Half of the fertiliser put onto the land isn't used by the crops. It runs off the land into the rivers and seas and causes environmental damage. The solution, according to the authors is for fertiliser to be used better and for us all to eat less meat.
This figure of 80% is a surprise, and it fits in with what we already know about how much of the crops grown - mainly maize and soya - are fed to farm animals. It's also mentioned in the Guardian article about this UN report (18/02/13).
In the Guardian article it says that the authors of the report are not suggesting that we give up eating meat. They are suggesting we become demitarians - eating half as much meat as we are used to. I agree with this, but there are a couple of points I'm not so sure about.
The lead author, Professor Mark Sutton, says we should replace most of the meat on our plates with vegetables. Meat provides us with protein and calories, and although we could do with less of both of these, we're probably going to need something to make up for the shortfall if we replace meat with carrots, broccoli etc. Vegetables don't have much in the way of protein or calories, but pulses are a cheap form of protein (and have some calories) and grain in the form of rice and pasta are the cheapest form of calories (and have some protein).

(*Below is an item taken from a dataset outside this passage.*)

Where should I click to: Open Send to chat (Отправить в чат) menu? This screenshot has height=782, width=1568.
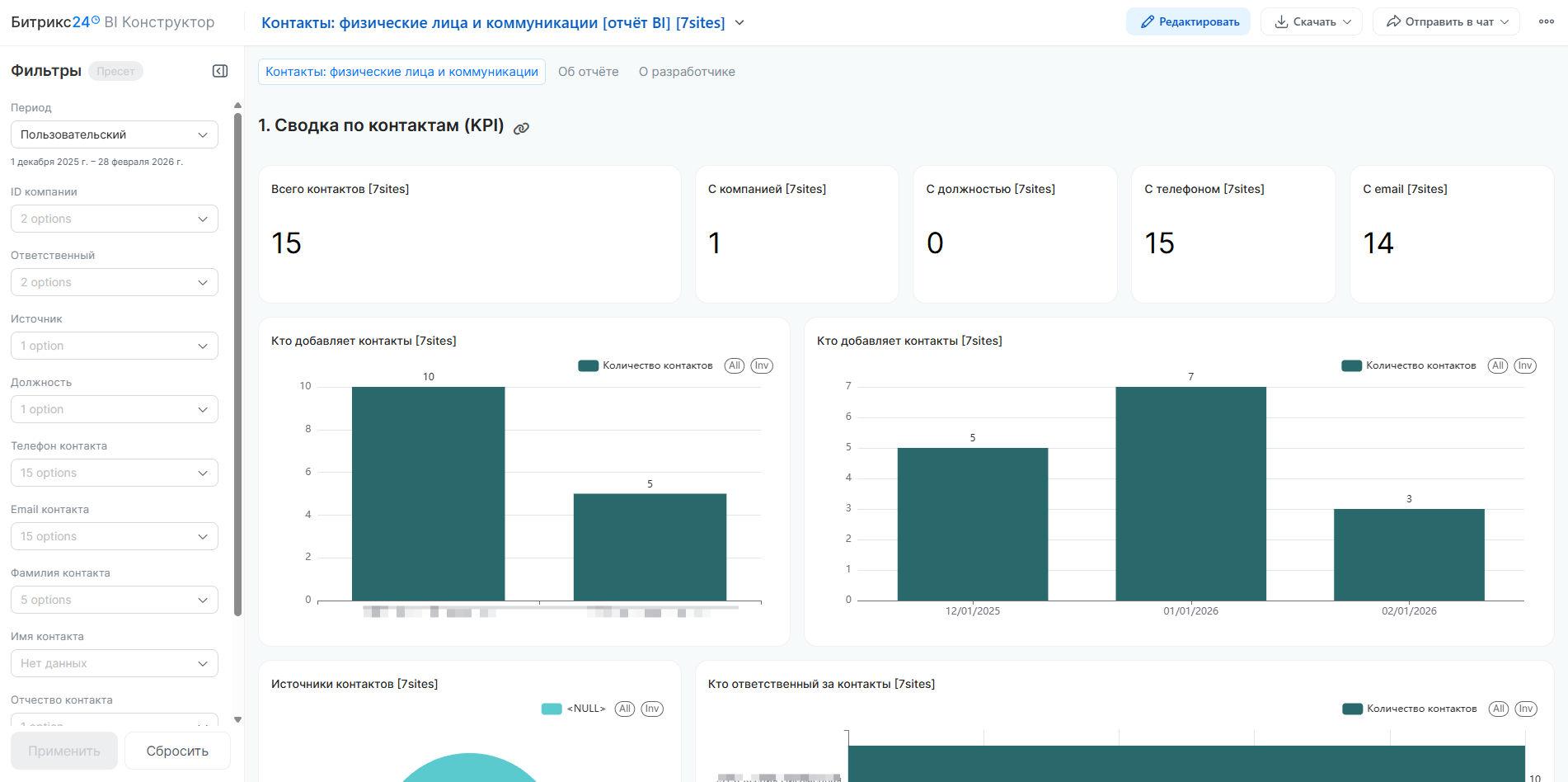point(1445,21)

One of the problems in asking people to eat less meat (or less junk food) is that they think they're going to be expected to live off celery and lettuce. They don't have to, they can have tasty rice and pasta dishes. Vegetables are thought of as too expensive for poorer people, which isn't true, but it's easy to see how rice and pasta are the cheapest foods, much cheaper than any form of meat.

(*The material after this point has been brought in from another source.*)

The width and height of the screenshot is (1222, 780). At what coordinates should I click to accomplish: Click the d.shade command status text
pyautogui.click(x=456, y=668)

Professor Sutton also says that people in poor countries should be 'allowed' to increase their consumption of animal protein. It is true that in some countries people don't get enough protein, although in other poorer countries people do get enough - it's just that they like the idea of eating more meat. I don't see why it has to be animal protein though. Since the UN changed it's official estimate of how much protein people need downwards in 1985 we've known that people don't need that much of it.
People who aren't getting enough protein are usually people who aren't getting enough food. If someone gets enought calories from rice they will be getting almost enough protein. It doesn't take much in the way of beans, peas or lentils to give someone both the quantity and quality of protein that they need. In Indonesia people were encouraged to eat less tempeh (a traditional food deriving from soya beans) and more chicken. I think that was wrong. Protein from tempeh or tofu, or beans or lentils, is just as good as animal protein. It's more efficient to convert soya beans into tempeh or tofu than into chicken and pork.

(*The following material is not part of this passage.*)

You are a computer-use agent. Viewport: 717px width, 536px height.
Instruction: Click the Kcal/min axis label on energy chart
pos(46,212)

Professor Sutton says that chicken and pork are the meats that cause the least amount of environmental damage. "Chicken is one of the most efficient [meats] as it grows very quickly and you can collect the manure," he says. Chickens have one of the best conversion rates of grain and soya to meat. Better than pigs, so let's not encourage more pig keeping. I would expect eggs to be an even better way of getting cheap protein than chicken meat. Also, freshwater fish and things like crayfish are even better than chickens. Mammals and birds use up a lot of their calories in generating heat internally, so cold-blooded animals are even better converters of plant protein into animal protein.
So I agree with the principle of demitarianism, but there should be more emphasis on grains (like rice and pasta) and pulses. We shouldn't fall into the trap of thinking that food falls into a spectrum with affordable junk food at one end of the spectrum and unaffordable fruit and vegetables at the other end of the spectrum. Also, I don't think we should encourage the poorer countries of the world to produce more animal protein.